Before we all became coffee aficionados, it used to be possible to pick up a cup of coffee for 50p in universities, coffee docks, clubs and on public transport. In the 1990s, it was still perfectly acceptable to make a flask of coffee and offer it around on a day out. We didn’t drink coffee as youngsters but on winter walks, my dad always had a second flask containing ‘special coffee’ – a milky coffee sweetened with sugar.
If he had commercialised this special coffee in the ’70s, we just might have become millionaires. In those days, going to a coffee shop was more about tea, fairy cakes, chocolate gateaux and custard slices. My favourite coffee shop is in Clifden, Connemara. Walsh’s Bakery and Coffee shop has been in the bakery business for generations. On the main street of the town, a narrow single storey opens out into a rear seating area overlooking Clifden Bay on the rugged shores of the Wild Atlantic Way.
It’s a bustling bakery and coffee shop where families gaze wide-eyed through glass counters full of celebration cakes, jam doughnuts, mousses, scones and tantalising French fancies. Our summer devotion to Walsh’s is down to their coffee slice: “The best coffee slice in Galway,” a friend once said.
Jam and freshly whipped dairy cream sandwiched between two sheets of flaky puff pastry may not sound heavenly but when fondant coffee icing enters the equation, they are lip-smackingly good.

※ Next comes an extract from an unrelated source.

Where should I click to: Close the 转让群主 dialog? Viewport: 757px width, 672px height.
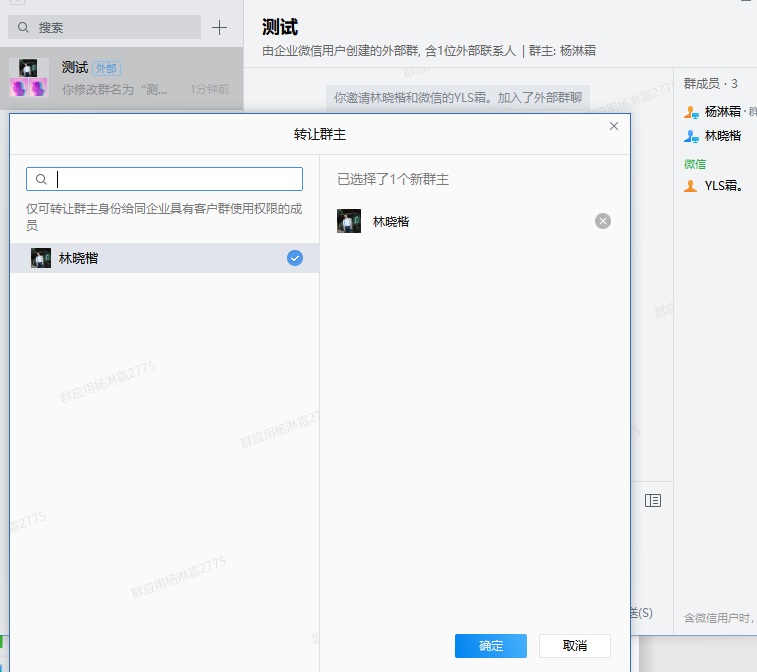pyautogui.click(x=614, y=126)
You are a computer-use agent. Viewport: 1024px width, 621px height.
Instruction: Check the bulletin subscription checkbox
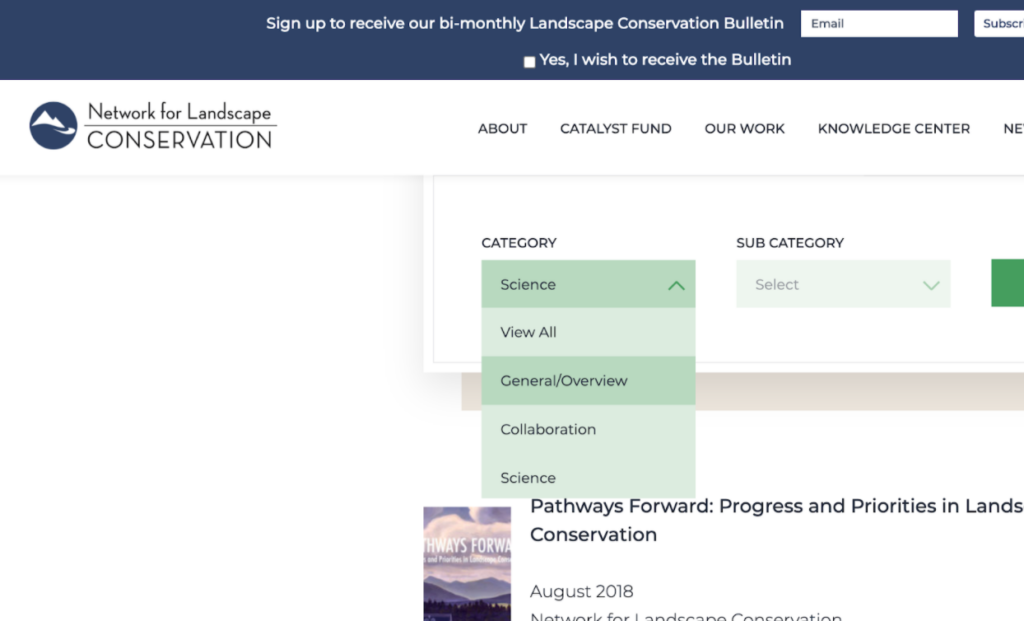point(529,61)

It’s okay to lick your fingers when you are in an old-school coffee shop, where everyone else is also momentarily freed from the societal shackles of coffee enslavement. It’s the type of place you would bring your grandma, who of course, would order a pot of tea.
Making coffee slices is deceptively easy. Once you have prepared the four individual layers, it is just a matter of assembly. The pastry tends to balloon up into pillows unless you weigh it down during baking.
Coffee slices
Makes 4
Ingredients
250g-300g ready-to-roll puff pastry
250ml cream
1-2tbsp icing sugar
50g good raspberry jam
For the coffee glaze
1-2 tbsp boiling hot coffee
25g butter
100g icing sugar, sifted
Method
Preheat oven to 200 Celsius.
If not pre-rolled, roll out puff pastry into a rectangle. Cut pastry into at least eight even strips (about 9cm x 5cm each).

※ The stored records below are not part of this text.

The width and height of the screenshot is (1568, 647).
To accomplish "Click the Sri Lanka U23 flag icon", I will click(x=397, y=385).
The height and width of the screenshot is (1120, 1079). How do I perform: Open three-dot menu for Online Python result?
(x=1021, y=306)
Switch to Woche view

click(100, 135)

Place the pastry strips on a baking sheet lined with parchment paper. Cover the pastry with a second sheet of parchment paper and weigh it down by resting another baking sheet on top (this prevents the pastry puffing up like a pillow). Bake in the preheated oven for 12-15 minutes until golden and risen (the top layer of parchment and baking tray can be removed for the last five minutes or so of baking to help give a golden colour to the pastry). Remove from the oven and allow to cool, transfer onto a wire rack after five minutes.
Whisk the cream until it forms soft peaks. Stir in one-two tablespoon of icing sugar to sweeten the cream to your taste.
For the coffee glaze, add the butter into the hot coffee and stir until fully melted (alternatively briefly microwave, until the butter melts). Stir in the sieved icing sugar to create a smooth, thick, liquid glaze, whisk to remove any lumps and add more hot water if the mixture is too stiff. Set aside to cool slightly.
To assemble the coffee slices, spread half the baked pastry strips with a layer of jam. Spread whipped cream evenly over the jam.
Lastly, spread the coffee glaze over the remaining strips and place them over the cream (coffee side facing upwards). Transfer to the refrigerator for the icing to set and until ready to serve.
Variation Try using the same technique to make delightful strawberry mille-feuille, using vanilla cream or custard (also using sliced fresh strawberries instead of the jam). The crisp pastry can be used in all sorts of savoury dishes too.